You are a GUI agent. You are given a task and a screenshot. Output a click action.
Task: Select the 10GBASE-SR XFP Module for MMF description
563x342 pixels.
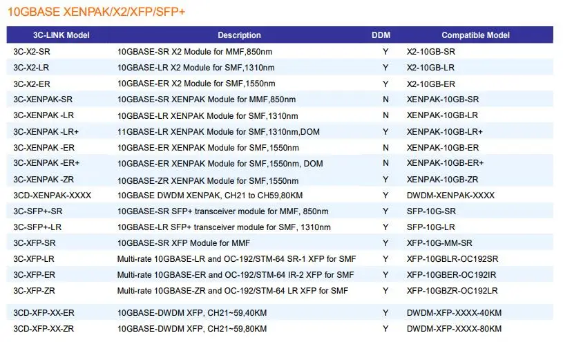click(184, 243)
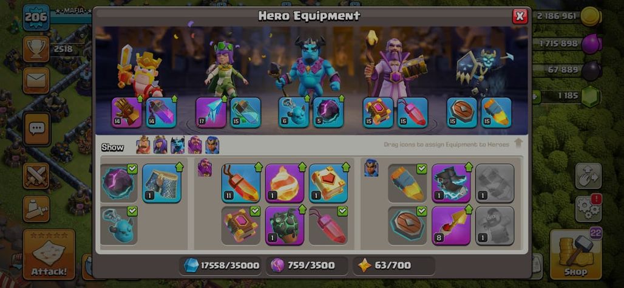624x288 pixels.
Task: Choose the Fireball equipment in inventory
Action: click(x=285, y=183)
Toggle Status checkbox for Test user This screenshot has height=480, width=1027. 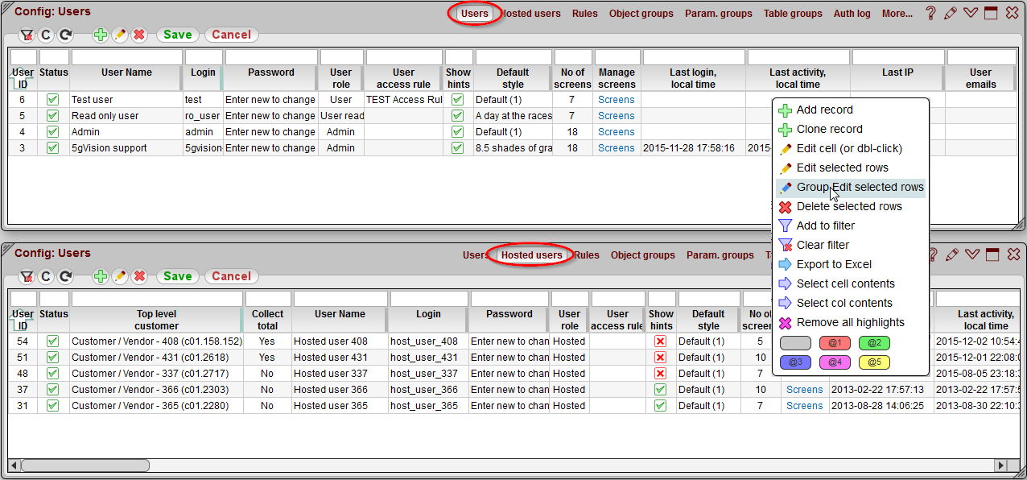tap(53, 99)
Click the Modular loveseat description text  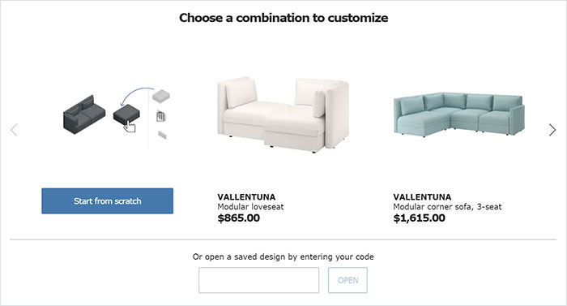click(x=250, y=207)
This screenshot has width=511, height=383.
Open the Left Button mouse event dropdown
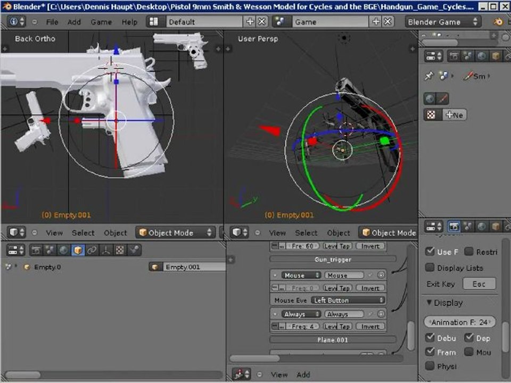(348, 301)

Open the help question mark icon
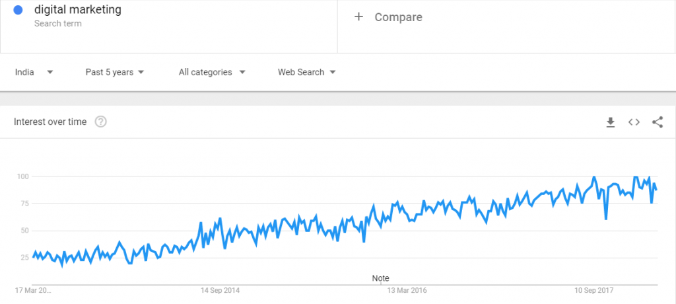click(100, 122)
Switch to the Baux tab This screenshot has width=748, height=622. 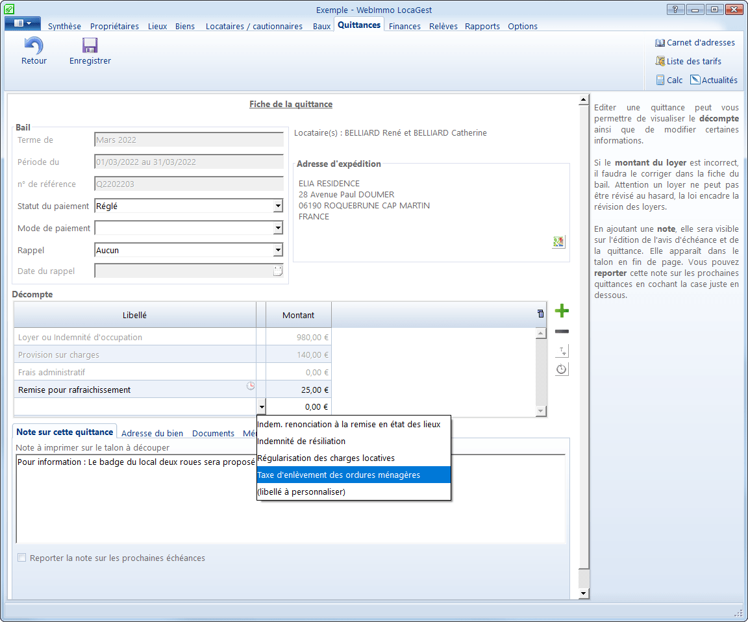pyautogui.click(x=321, y=27)
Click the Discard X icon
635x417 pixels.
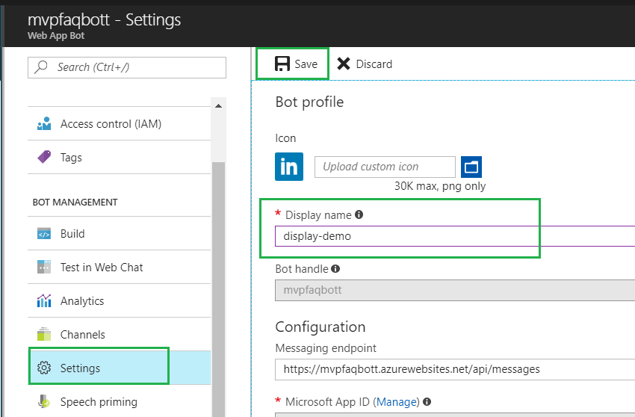pyautogui.click(x=344, y=64)
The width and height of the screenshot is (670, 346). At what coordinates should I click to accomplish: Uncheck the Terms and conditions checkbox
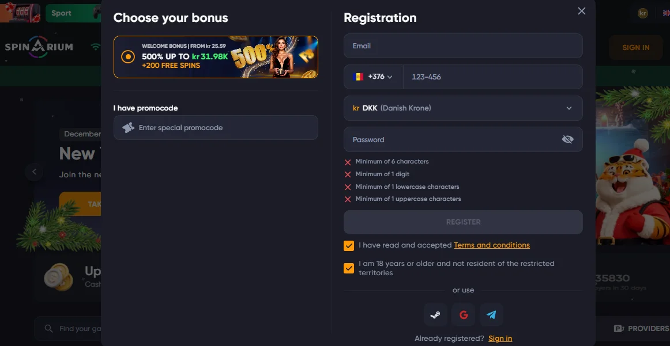click(x=348, y=245)
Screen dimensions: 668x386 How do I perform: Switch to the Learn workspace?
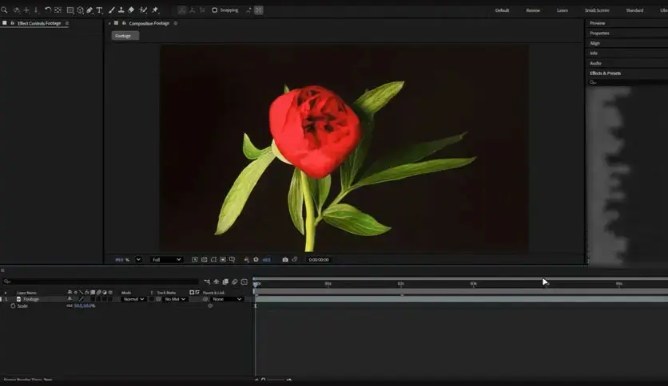(x=563, y=10)
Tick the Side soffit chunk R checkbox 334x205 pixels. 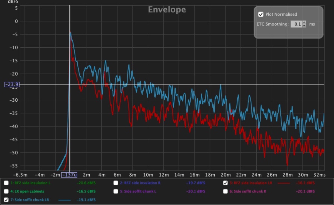[x=225, y=191]
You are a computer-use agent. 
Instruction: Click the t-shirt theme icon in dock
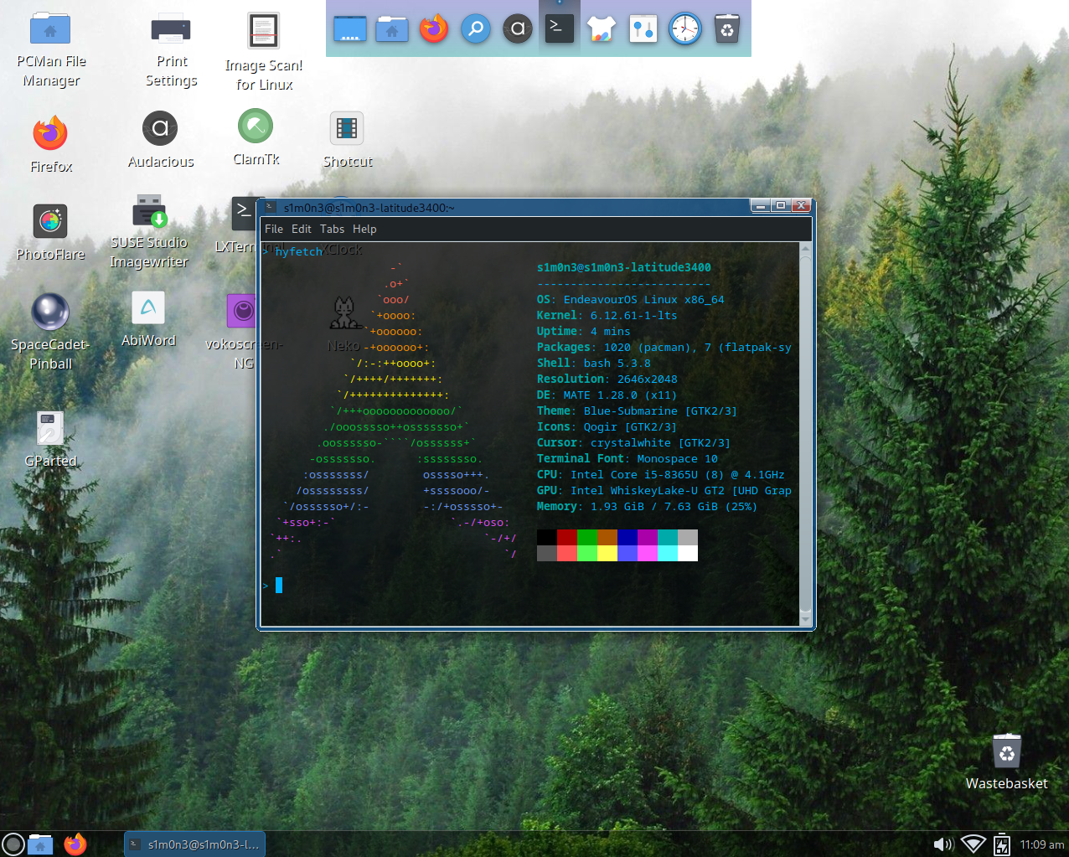(x=601, y=29)
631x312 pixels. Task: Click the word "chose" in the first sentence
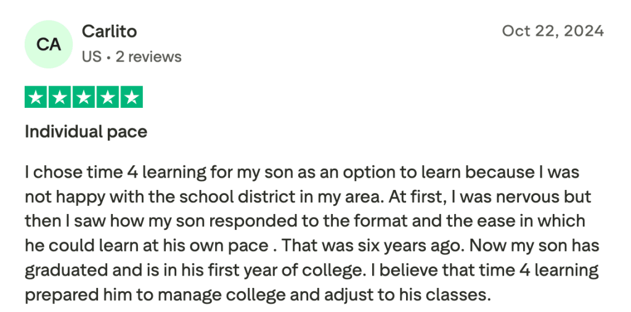tap(57, 171)
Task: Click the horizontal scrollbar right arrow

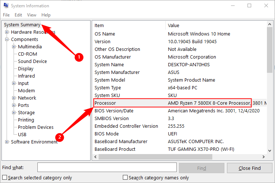Action: pos(264,157)
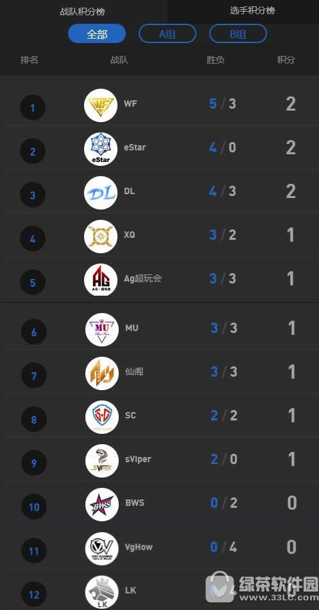Select the 全部 filter button
This screenshot has width=319, height=610.
point(97,34)
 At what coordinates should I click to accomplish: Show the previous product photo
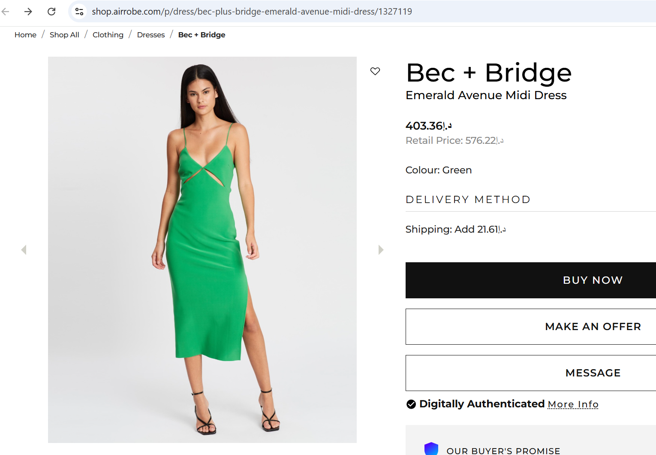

--- --- ---

YOUR INSTRUCTIONS ->
In the preceding material, find each line holding the word "agent" and copy it out.

WRITTEN ANSWER ->
You are a GUI agent. You are given a task and a screenshot. Output a click action.
You are a computer-use agent. 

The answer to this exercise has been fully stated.